I went back to the city centre and found a coffee shop where I spent half an hour mulling over what I’d heard from Rourke. I’d learned a lot but the bastard still knew far more than he was telling and that made me pretty mad at him. One way or another, I’d get to the bottom of it. I bought a second coffee and a newspaper and read about what atrocities were being committed in other countries. The front page had a piece about the killings in Bosnia and that brought back further bleak memories. It was turning into quite a day and not yet lunchtime.

When I felt a bit more relaxed I drove on through Belfast towards the place where Marie was killed. Driving up the Crumlin Road, I soon found the spot where the repair gang were still working at the bomb crater. They acted like it was casual, everyday labour, which it probably was.

I parked nearby and stood in the middle of the sidewalk, imagining what had happened here. It wasn’t too difficult to picture the scene: a dark street, a vehicle approaching. Someone pulling up to the kerb and off-loading a trash can full of Anfo. You don’t carry a load like that in your hands so there had to be a vehicle involved. The murderers wouldn’t have taken any chances about being caught so they would have arrived only minutes before Sammy Wilde’s cab was due to come down that road.

Once the trash can was in place, one of them would have driven off and the other would have hidden in a doorway to trigger the bomb. So there had to be two of them, one to drive the vehicle away from the bomb and another to stay with the trigger.

Meanwhile, on the other side of town, another girl was deliberately blown up. Two terror attacks and two victims. What was the connection? Which of the three victims was the key to the whole thing? Sammy Wilde, Protestant taxi driver, small time crook, bit of a ladies man? Christine Fisher, stripper and narcotics dealer? Or Marie Bodine, dancer turned stripper living with a Catholic drug addict? Who were the bombers really after? And why?

I looked around, studying the anonymous faces in the street. Footsteps stopped behind me and I swung round without thinking. A short little woman, aged and wrinkled stood watching me. She had on a well-worn grey coat that fell almost to the side walk and a black shawl over her head. A plastic supermarket bag dangled loosely from one thin wrinkled hand.

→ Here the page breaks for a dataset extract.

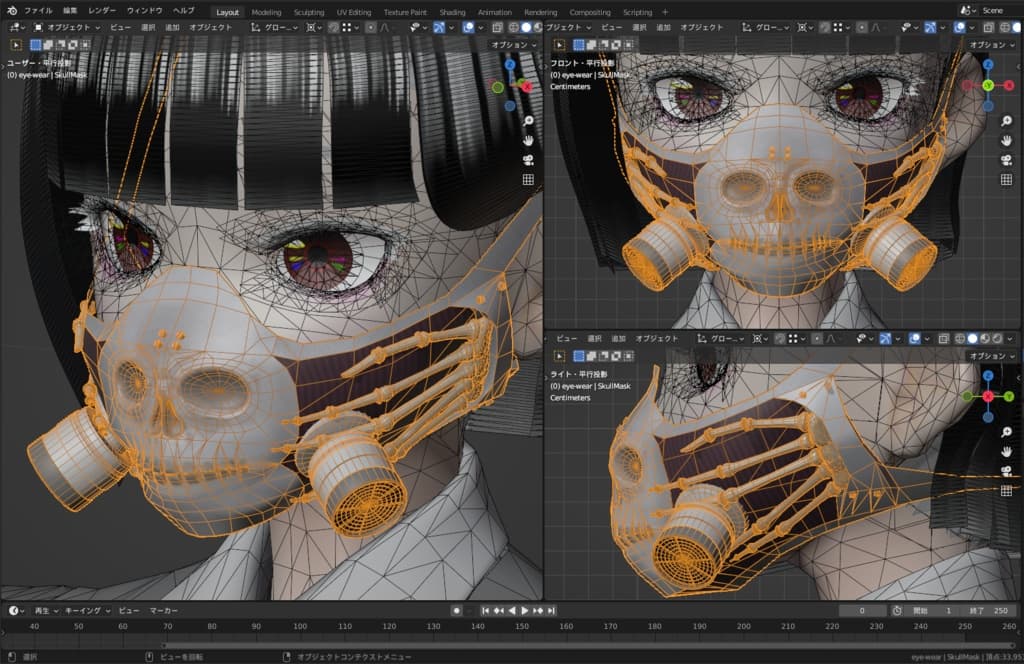The height and width of the screenshot is (664, 1024).
Task: Open the グロー transform orientation dropdown
Action: coord(276,27)
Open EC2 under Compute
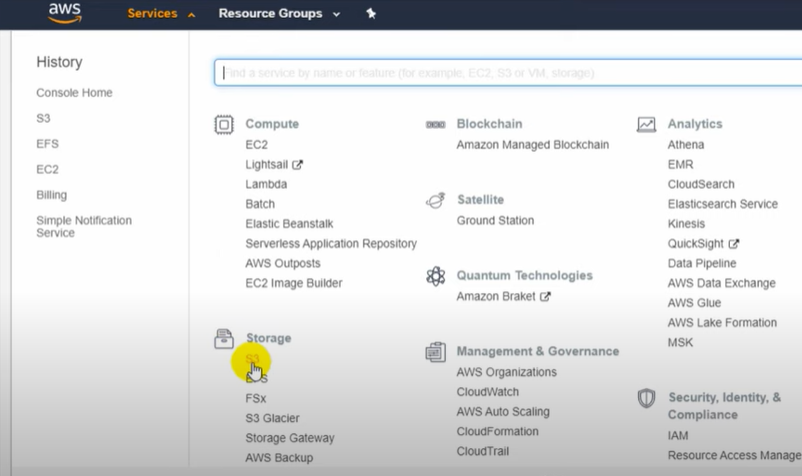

“You’ve been here before, so you have. I saw you.” She had a high pitched, quavering voice. “Standin’ just there and watchin’ us, so your were.”

“You’re very observant.”

She studied me suspiciously. “Round here you have to be, so you do. What with them terrible bombs, and all. You have to keep an eye on anyone new around here. Are you a newspaper reporter or somethin’?”

“No. Just a visitor.” I hesitated. “Someone I knew was killed here.”

“In that explosion?” She nodded towards the work going on nearby.

“Yes.”

“Ah, them two.” She nodded sagely. “That taxi man and the dirty little whore with him. He was a crook, so he was. And they do say she was a prostitute, you know.”

“Really,” I replied testily. I noticed for the first time that the woman smelled. Made it easier for me to hate her guts.

“Aye. And I saw it happen, so I did.”

I jumped. “You saw it?”

“Sure, an’ I did.” She pointed to a first floor window some way down the street. “That’s where I live. I was at me window. Well, I do so like to watch what’s going on, what with being on me own. And you have to be so careful about strangers around here. That’s how I noticed you before, do you see?”

“Sure, I see.” I urged her on. “Tell me about it.”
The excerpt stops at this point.